> **RUMUSAN MASALAH 1**
Jawab pertanyaan berikut berdasarkan teks tentang dampak tambang nikel, dengan menandai setiap jawaban (a), (b), dan (c):
(a) Sejak kapan tambang nikel hadir di Konawe Utara?
(b) Menurut teks, apa penyebab awal matinya rumput laut?
(c) Zat apa yang mencemari laut Konawe Selatan dengan kandungan melebihi ambang batas?
> **RUMUSAN MASALAH 2**
Perbarui bagian teks tentang dampak tambang nikel dari "Aslan memonitor dampak" sampai "perubahan iklim lokal." dengan mengganti "deforestasi" menjadi "penggundulan hutan".
> **RUMUSAN MASALAH 3**
Tuliskan lanjutan teks tentang dampak tambang nikel, dimulai setelah kalimat terakhirnya.

Aslan memonitor dampak ekologis tambang di Sulawesi Tenggara yang merusak laut. Contoh, di Konawe Utara, memiliki izin usaha pertambangan (IUP) terbanyak di Indonesia. Kehadiran tambang nikel sejak akhir tahun 2000-an memberikan kontribusi besar pada deforestasi dan memicu perubahan iklim lokal.
Awalnya, rumput laut yang menjadi komoditas unggulan masyarakat pesisir mati karena suhu permukaan laut meningkat. Beberapa tahun terakhir, paparan lumpur dan limbah nikel telah menyebabkan ekosistem pesisir laut rusak hingga nelayan sulit mendapatkan ikan. Bahkan, laut Konawe Selatan juga tercemar Kadmiun dengan kandungan melebihi ambang batas.
Aslan meminta, BNPB tak melihat bencana hanya pada upaya penyelamatan manusia, juga tindakan pencegahan secara komprehensif. Terlebih lagi, banyak fakta yang menyebutkan, kerusakan ekologis memicu peningkatan bencana.

> **DATA YANG DIBERIKAN**
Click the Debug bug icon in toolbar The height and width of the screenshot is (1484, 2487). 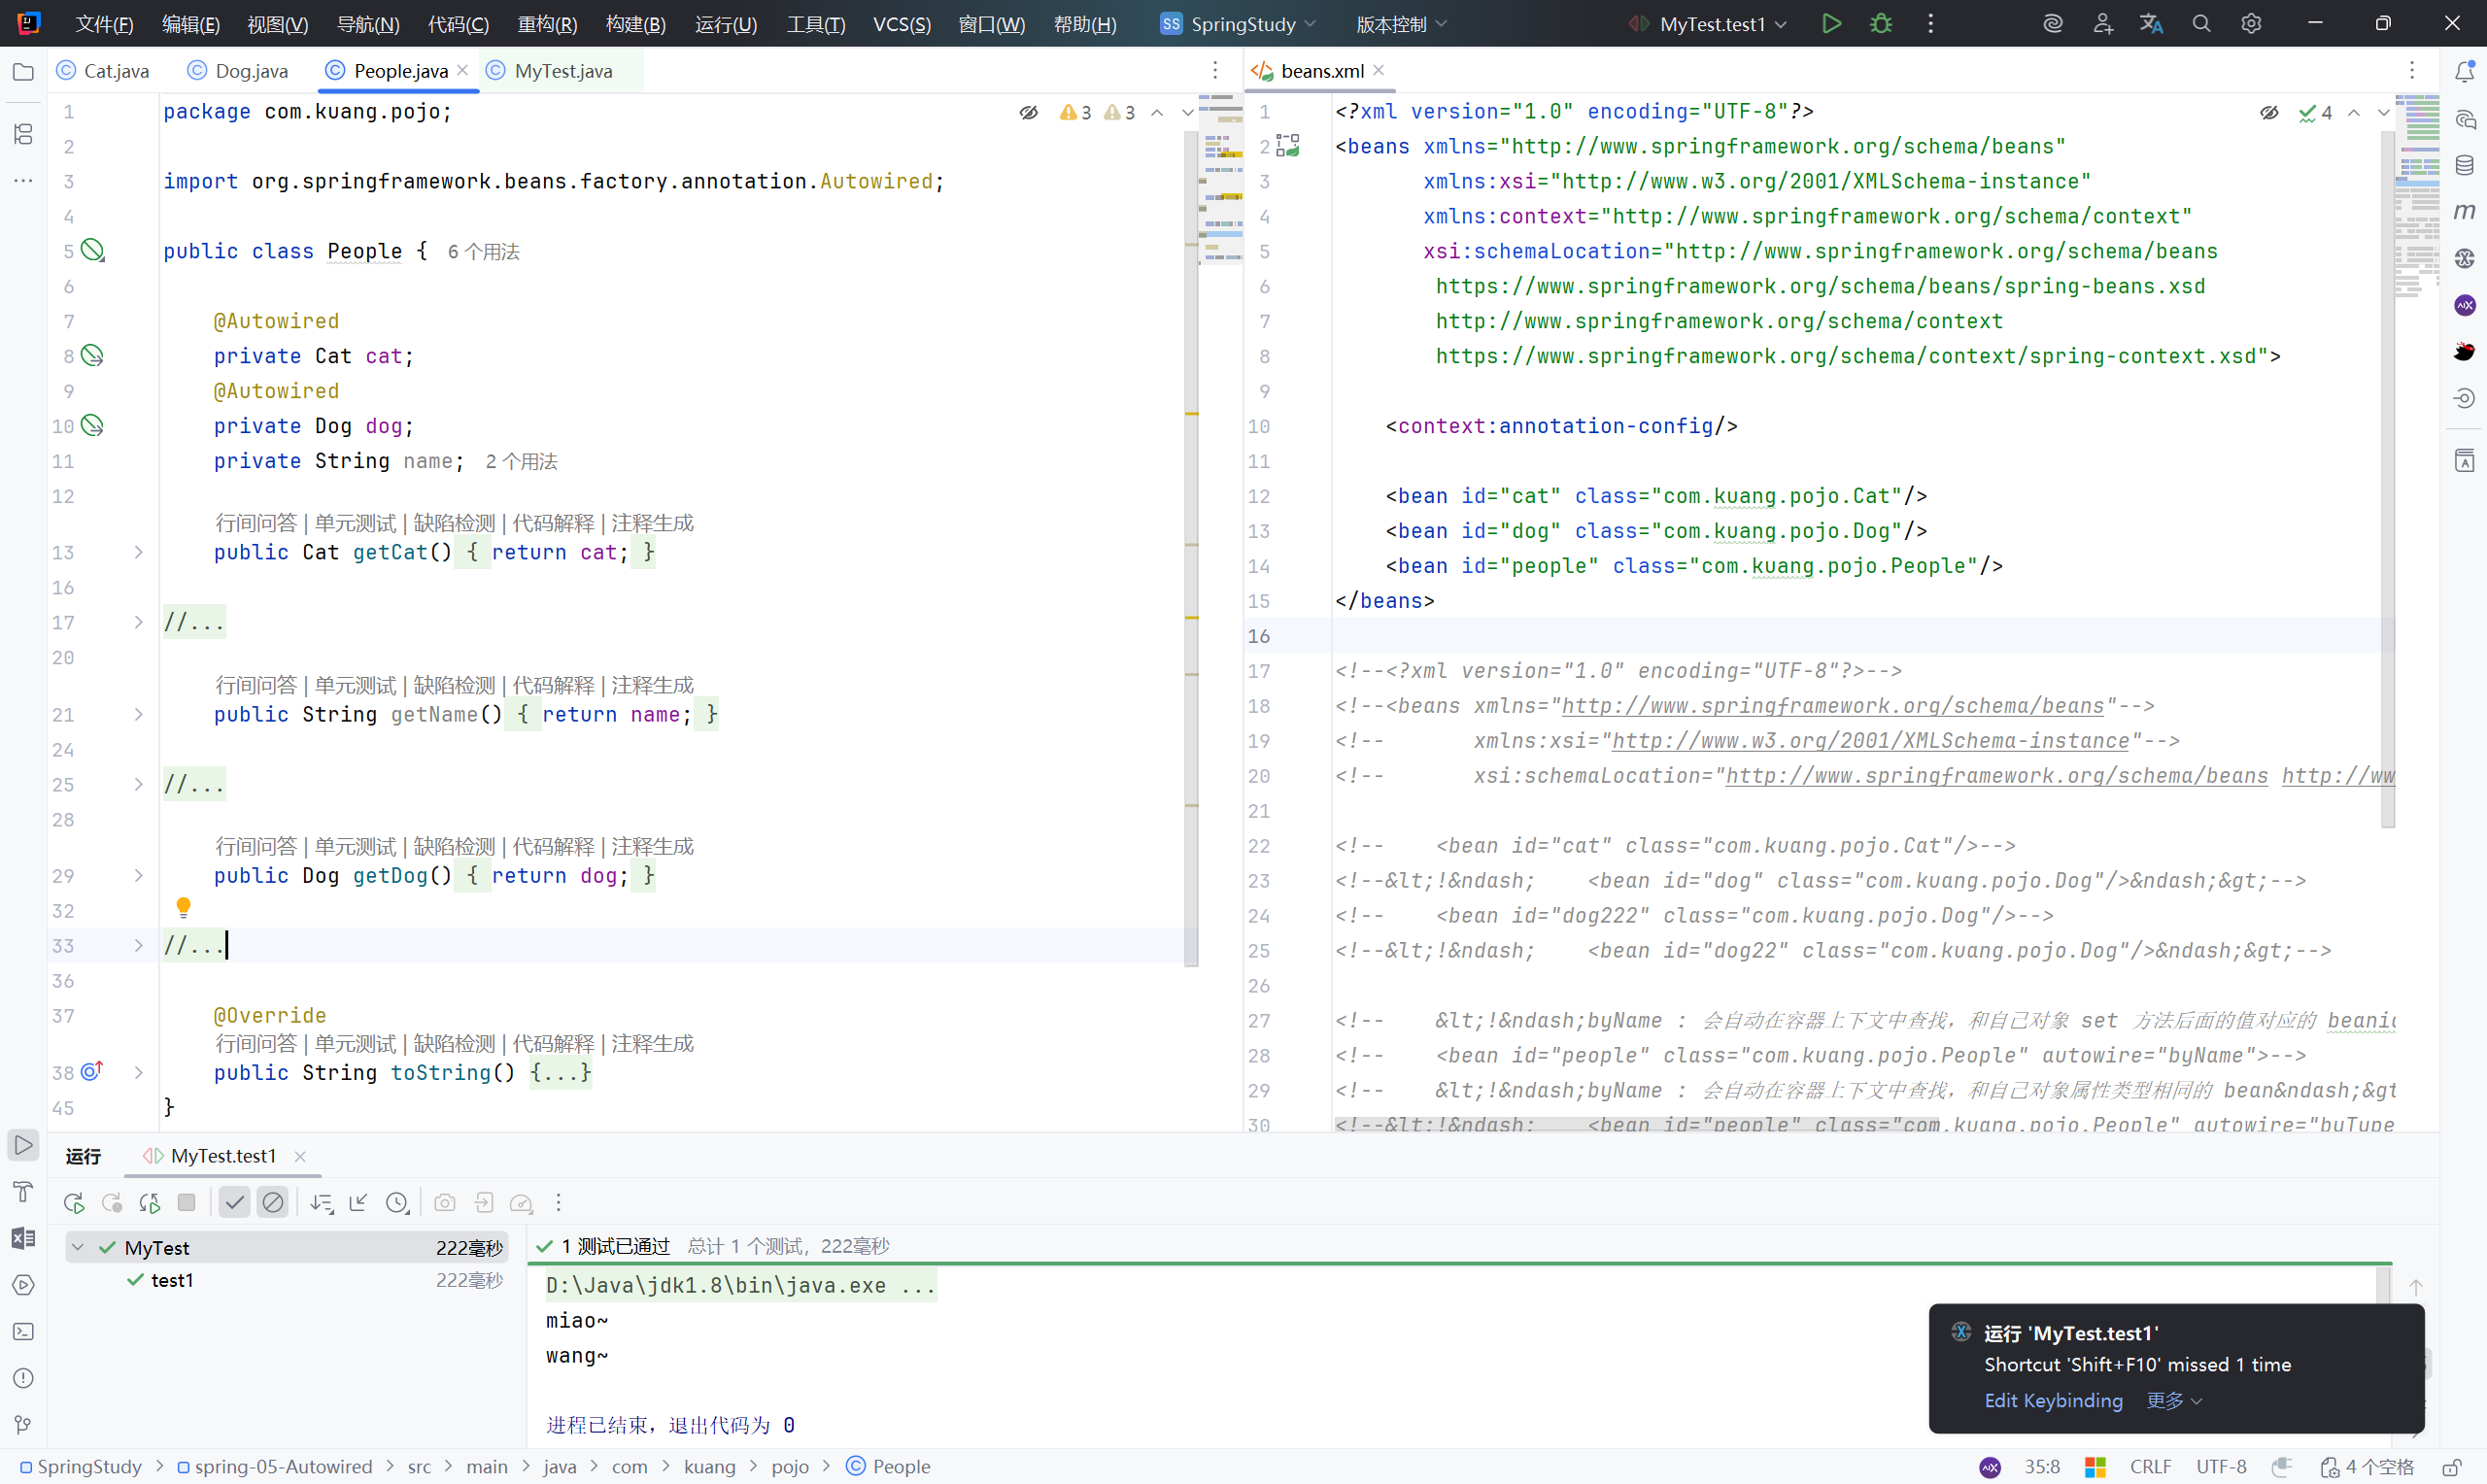1881,23
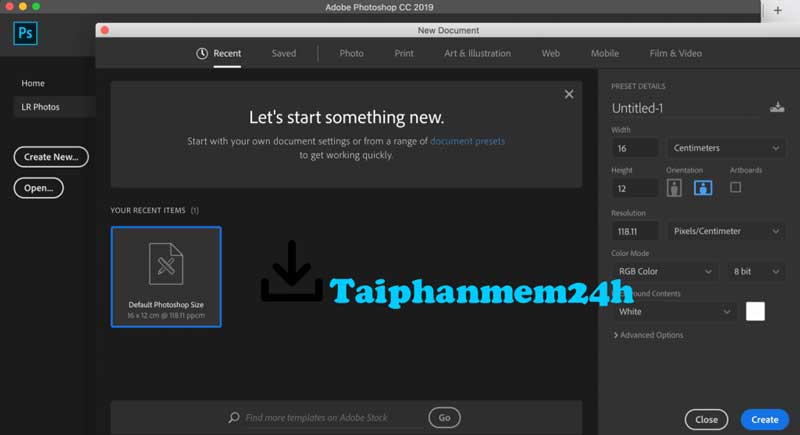
Task: Open the Centimeters width unit dropdown
Action: click(725, 148)
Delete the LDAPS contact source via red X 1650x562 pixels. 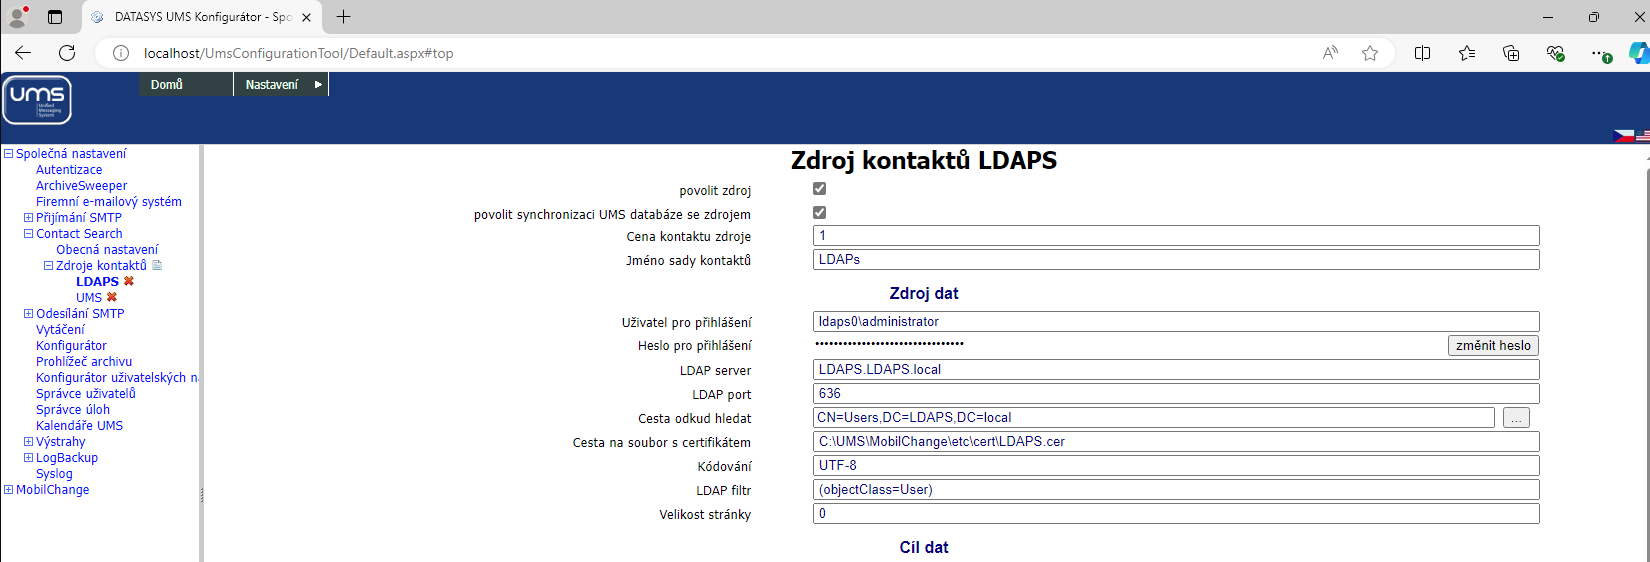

> **JAWABAN TERTULIS 1**
(a) Sejak akhir tahun 2000-an.
(b) Suhu permukaan laut yang meningkat.
(c) Kadmiun.

> **JAWABAN TERTULIS 2**
Aslan memonitor dampak ekologis tambang di Sulawesi Tenggara yang merusak laut. Contoh, di Konawe Utara, memiliki izin usaha pertambangan (IUP) terbanyak di Indonesia. Kehadiran tambang nikel sejak akhir tahun 2000-an memberikan kontribusi besar pada penggundulan hutan dan memicu perubahan iklim lokal.

> **JAWABAN TERTULIS 3**
Ubah paradigma
Selain ekstraktivisme, ancaman meningkatnya bencana juga bisa terjadi karena program perkebunan monokultur sawit sejuta hektar di Sulawesi oleh pemerintah. Uli Arta Siagian mengatakan, sama seperti tambang, proyek ini akan menggerus lahan dalam jumlah besar, mengancam keanekaragaman hayati dan mengurangi krisis iklim.
Global Forest Watch (GFW) mencatat, setidaknya 906.100 hektar hutan primer basah di Sulawesi hilang pada 2002-2023. Selain itu, 2,2 juta hektar tutupan pohon hilang dalam jangka waktu sama.
Uli mengatakan, bencana itu terjadi karena aparatur negara salah mengurus ekosistem. Catatan Walhi, periode 2015-2022, korban meninggal karena bencana ekologis 10.191 jiwa, korban luka–mengungsi sekitar 43 juta jiwa. Total kerugian mencapai Rp101,2 triliun.
Dalih BNPB yang menyebut bencana hidrometeorologi karena krisis iklim, sebenarnya tidak langsung memastikan bahwa kerusakan alam sebagai pemicunya. Sebab, krisis iklim terjadi akibat akumulasi pelepasan emisi dalam skala besar karena ekstraktivisme dan pembabatan hutan.
Uli pun khawatir jika proyek food estate terus berjalan di lahan seluas jutaan hektar di pulau-pulau besar di Indonesia, akan memperparah bencana. “Artinya, banyak yang harus dikorbankan ketika eksploitasi sumber daya alam semakin masif.”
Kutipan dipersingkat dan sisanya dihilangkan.